Volume 120 • Number 3

Fall 2007


 

FATHALI M. MOGHADDAM and NAOMI LEE
Department of Psychology
Georgetown University

Brain Plus Culture Equals Mind? Identifying Enabling Conditions for Human Life

 

The Mind as a Scientific Object: Between Brain and Culture.
Edited by Christina E. Erneling and David Martel Johnson. Oxford: Oxford University Press, 2005. 549 pp. Cloth, $98.50.

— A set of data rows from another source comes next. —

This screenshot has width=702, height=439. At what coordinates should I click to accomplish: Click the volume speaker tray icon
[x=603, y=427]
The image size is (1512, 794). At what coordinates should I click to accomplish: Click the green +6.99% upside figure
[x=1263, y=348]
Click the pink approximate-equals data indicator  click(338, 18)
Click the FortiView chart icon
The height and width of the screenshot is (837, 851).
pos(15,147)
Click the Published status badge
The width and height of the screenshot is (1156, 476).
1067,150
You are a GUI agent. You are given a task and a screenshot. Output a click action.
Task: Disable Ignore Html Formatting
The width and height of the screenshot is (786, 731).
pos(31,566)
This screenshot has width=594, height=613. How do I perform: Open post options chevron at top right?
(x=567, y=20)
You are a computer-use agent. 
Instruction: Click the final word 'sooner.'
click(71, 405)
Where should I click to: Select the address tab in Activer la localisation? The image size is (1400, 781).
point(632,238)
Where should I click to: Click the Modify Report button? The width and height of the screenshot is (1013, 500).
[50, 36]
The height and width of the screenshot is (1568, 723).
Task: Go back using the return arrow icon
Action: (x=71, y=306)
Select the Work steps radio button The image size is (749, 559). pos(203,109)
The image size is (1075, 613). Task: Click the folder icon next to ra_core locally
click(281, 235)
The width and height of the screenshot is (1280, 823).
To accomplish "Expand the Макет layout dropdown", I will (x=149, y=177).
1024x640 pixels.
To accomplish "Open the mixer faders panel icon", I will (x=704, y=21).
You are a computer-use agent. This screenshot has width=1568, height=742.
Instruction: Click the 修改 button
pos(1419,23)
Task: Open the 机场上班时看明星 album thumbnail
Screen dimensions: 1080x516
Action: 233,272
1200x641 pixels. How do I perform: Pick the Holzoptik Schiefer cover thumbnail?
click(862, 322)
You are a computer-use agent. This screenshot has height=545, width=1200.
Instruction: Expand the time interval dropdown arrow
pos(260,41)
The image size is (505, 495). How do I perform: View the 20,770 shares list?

The Brain–is wider than the Sky
For–put them side by side
The one the other will contain
With ease–and You–beside
— Emily Dickinson (1980, p. 135)

The mind holds a special, mystical place in contemporary Western culture, something like the heart holds in some Eastern cultures. Modern technologies allow us to examine the brain in action and even record sound and activity in single cells, but this has not dispelled the mystery of the mind, any more than heart surgery has eliminated the mystical significance of the heart in some Eastern cultures. In Farsi the word del () is much more expansive than the word ghalb (), representing the physical entity "heart." Del can be translated as "heart," but it can also mean "mind" and "courage." A complaint in Farsi about "my ghalb" probably would result in a person being taken for a medical checkup, and a complaint about "my del" would be more likely to be seen as a cry for psychological help and sympathy.